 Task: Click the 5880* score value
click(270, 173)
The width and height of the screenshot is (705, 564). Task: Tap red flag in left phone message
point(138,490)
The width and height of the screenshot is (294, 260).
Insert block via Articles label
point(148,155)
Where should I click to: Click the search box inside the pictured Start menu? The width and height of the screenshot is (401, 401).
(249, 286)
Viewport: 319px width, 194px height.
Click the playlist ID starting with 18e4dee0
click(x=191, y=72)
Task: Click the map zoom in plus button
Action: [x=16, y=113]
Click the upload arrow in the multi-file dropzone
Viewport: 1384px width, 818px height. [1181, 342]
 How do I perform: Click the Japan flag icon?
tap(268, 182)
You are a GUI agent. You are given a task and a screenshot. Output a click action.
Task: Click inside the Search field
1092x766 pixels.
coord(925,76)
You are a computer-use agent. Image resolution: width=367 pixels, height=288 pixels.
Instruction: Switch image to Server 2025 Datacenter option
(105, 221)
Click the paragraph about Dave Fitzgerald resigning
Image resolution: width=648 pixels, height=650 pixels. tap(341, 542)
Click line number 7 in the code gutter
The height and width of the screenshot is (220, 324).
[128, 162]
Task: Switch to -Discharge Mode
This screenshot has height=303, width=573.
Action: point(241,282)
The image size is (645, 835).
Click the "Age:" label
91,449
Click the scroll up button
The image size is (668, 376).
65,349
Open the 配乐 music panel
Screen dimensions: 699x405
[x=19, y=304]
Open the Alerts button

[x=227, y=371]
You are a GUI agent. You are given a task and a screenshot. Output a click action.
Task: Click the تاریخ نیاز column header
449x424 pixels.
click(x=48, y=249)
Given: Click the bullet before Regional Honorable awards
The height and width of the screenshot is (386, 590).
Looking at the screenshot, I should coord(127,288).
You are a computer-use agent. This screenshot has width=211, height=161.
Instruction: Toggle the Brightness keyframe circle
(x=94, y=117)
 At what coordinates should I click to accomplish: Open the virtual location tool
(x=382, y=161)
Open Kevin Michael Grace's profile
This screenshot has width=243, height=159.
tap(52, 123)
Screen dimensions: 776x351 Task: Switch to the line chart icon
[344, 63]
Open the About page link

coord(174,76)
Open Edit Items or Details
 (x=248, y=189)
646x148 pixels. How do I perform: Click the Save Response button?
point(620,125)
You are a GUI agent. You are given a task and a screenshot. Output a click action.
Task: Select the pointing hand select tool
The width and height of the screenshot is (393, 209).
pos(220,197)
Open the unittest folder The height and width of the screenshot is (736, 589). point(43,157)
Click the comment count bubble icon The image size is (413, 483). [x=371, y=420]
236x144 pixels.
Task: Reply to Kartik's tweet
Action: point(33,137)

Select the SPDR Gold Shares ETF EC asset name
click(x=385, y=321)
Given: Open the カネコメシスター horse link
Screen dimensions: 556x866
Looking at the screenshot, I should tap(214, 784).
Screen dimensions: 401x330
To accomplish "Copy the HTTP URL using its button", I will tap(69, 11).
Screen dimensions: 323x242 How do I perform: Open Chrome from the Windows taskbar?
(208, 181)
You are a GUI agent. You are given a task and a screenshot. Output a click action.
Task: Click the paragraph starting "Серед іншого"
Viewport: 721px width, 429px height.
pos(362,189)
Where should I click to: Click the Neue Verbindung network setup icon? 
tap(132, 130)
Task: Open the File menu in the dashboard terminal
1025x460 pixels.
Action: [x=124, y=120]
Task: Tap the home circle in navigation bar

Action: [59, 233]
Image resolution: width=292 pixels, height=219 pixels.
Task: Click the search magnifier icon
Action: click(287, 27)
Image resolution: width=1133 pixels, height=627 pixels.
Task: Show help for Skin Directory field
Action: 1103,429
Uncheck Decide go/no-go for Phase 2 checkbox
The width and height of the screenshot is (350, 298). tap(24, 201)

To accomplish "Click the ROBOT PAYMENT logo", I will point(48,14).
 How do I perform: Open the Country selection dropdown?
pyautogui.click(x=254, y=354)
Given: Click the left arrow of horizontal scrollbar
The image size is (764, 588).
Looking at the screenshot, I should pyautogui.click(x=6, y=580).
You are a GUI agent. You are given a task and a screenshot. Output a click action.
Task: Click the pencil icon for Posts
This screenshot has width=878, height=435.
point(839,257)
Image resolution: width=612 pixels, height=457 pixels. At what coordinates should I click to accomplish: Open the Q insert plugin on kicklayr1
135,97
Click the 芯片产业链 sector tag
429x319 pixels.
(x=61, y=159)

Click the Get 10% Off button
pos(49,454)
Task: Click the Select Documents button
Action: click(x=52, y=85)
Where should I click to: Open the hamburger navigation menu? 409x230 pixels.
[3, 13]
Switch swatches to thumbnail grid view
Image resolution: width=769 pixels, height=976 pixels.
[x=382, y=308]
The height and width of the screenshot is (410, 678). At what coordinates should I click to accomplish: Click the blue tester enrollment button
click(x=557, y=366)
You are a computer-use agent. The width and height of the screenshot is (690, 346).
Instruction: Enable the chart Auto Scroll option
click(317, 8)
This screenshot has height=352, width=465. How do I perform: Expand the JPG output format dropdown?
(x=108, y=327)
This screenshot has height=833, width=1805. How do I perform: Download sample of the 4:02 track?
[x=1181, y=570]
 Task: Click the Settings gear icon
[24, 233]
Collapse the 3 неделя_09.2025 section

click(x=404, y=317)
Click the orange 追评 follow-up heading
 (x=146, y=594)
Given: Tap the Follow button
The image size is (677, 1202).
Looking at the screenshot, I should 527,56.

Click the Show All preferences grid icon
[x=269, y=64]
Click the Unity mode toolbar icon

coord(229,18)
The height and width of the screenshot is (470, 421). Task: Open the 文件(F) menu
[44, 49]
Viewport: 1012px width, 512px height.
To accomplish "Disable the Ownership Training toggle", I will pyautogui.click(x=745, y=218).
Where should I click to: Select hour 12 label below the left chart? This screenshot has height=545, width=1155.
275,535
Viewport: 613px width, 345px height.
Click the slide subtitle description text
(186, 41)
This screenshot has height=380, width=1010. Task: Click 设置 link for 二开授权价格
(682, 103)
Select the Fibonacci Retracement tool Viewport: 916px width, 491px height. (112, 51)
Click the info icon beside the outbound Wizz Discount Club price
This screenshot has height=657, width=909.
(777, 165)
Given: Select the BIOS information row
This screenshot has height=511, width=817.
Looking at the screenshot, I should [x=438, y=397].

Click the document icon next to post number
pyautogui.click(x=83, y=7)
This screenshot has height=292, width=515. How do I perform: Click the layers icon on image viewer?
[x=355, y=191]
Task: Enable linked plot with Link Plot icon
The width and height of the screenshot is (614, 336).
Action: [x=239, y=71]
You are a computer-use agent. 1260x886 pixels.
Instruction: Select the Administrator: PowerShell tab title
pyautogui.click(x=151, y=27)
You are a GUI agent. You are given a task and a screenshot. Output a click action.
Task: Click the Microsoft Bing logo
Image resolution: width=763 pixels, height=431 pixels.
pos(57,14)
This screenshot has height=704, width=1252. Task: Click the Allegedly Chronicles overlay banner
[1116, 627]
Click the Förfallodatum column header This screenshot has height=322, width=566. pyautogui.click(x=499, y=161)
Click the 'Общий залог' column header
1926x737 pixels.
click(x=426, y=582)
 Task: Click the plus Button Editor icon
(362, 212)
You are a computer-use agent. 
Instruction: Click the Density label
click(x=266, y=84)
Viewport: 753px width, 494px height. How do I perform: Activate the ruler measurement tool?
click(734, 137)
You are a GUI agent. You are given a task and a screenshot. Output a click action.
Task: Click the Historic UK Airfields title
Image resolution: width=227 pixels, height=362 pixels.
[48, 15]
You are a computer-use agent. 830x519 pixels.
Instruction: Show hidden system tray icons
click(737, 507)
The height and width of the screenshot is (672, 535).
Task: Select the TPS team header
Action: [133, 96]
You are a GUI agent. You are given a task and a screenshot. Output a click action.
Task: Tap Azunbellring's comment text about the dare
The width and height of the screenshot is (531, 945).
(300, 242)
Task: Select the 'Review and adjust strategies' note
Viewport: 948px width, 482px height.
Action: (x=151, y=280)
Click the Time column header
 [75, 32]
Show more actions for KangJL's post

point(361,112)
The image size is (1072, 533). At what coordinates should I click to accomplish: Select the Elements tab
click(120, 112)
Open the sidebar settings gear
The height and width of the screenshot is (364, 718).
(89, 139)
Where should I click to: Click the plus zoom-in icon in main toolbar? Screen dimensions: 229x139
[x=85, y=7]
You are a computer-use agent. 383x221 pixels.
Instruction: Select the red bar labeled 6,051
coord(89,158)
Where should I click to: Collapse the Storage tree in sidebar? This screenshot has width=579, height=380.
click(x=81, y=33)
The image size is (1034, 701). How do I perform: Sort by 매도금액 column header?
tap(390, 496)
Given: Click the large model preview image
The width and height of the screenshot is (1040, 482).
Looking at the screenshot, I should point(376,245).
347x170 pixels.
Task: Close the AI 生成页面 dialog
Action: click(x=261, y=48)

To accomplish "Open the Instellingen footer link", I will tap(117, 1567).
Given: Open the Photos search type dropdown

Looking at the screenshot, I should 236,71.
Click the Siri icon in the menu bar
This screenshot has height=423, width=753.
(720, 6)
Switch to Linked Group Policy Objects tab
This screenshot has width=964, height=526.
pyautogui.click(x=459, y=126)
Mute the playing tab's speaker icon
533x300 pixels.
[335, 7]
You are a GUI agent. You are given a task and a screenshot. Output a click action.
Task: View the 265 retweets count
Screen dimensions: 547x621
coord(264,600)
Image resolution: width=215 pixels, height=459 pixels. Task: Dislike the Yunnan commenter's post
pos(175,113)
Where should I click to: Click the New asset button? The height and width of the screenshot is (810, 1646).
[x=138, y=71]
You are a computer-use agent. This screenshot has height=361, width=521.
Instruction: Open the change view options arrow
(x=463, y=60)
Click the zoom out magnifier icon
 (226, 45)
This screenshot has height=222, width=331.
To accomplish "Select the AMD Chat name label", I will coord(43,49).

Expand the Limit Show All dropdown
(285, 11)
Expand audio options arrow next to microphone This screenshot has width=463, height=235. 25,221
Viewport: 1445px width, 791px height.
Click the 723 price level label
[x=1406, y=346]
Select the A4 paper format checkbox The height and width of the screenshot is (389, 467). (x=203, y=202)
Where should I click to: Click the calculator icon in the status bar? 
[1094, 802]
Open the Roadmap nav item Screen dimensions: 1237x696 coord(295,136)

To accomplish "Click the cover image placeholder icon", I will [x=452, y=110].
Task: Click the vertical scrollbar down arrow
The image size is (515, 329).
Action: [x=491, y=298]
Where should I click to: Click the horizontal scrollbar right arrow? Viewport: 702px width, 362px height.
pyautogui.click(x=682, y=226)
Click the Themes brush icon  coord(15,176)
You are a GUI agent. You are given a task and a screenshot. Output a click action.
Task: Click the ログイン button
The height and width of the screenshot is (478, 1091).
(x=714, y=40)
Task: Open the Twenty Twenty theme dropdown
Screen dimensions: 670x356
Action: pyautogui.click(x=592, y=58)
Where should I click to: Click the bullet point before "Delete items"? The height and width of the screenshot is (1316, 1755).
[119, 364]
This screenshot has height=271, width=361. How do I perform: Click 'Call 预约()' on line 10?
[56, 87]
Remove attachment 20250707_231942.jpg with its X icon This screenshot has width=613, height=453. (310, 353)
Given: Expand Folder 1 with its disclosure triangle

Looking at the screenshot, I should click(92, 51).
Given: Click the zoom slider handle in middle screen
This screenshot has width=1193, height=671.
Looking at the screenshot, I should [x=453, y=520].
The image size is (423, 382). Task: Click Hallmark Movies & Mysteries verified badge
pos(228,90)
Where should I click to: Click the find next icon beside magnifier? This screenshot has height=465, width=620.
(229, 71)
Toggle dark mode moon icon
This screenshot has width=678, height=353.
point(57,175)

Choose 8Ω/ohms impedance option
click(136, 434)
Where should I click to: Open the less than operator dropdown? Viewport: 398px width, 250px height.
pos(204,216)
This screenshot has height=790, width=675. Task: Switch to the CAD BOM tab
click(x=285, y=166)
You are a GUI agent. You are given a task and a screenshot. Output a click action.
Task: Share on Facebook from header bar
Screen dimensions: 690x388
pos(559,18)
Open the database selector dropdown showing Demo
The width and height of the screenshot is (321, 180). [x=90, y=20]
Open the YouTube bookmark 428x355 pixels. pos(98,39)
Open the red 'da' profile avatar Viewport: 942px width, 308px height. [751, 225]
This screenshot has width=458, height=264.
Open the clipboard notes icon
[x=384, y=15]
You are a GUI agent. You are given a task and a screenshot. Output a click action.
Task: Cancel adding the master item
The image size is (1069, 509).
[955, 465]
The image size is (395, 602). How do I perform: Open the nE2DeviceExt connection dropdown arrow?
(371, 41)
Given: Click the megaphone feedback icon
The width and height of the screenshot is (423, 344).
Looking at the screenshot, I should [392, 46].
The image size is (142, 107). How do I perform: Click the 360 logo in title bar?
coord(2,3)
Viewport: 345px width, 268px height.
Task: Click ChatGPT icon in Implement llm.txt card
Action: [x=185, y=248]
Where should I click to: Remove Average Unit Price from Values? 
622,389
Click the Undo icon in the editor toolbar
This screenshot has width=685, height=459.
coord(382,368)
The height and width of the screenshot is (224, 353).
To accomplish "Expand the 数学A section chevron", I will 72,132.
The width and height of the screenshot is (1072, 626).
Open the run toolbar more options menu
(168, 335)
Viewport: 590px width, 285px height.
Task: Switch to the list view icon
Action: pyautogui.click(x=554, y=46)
■ ■ ■ ■ ■
Aim of the task:
Search the material for lines holding the word "profile", then say how many there are and nothing more.

Your response:
2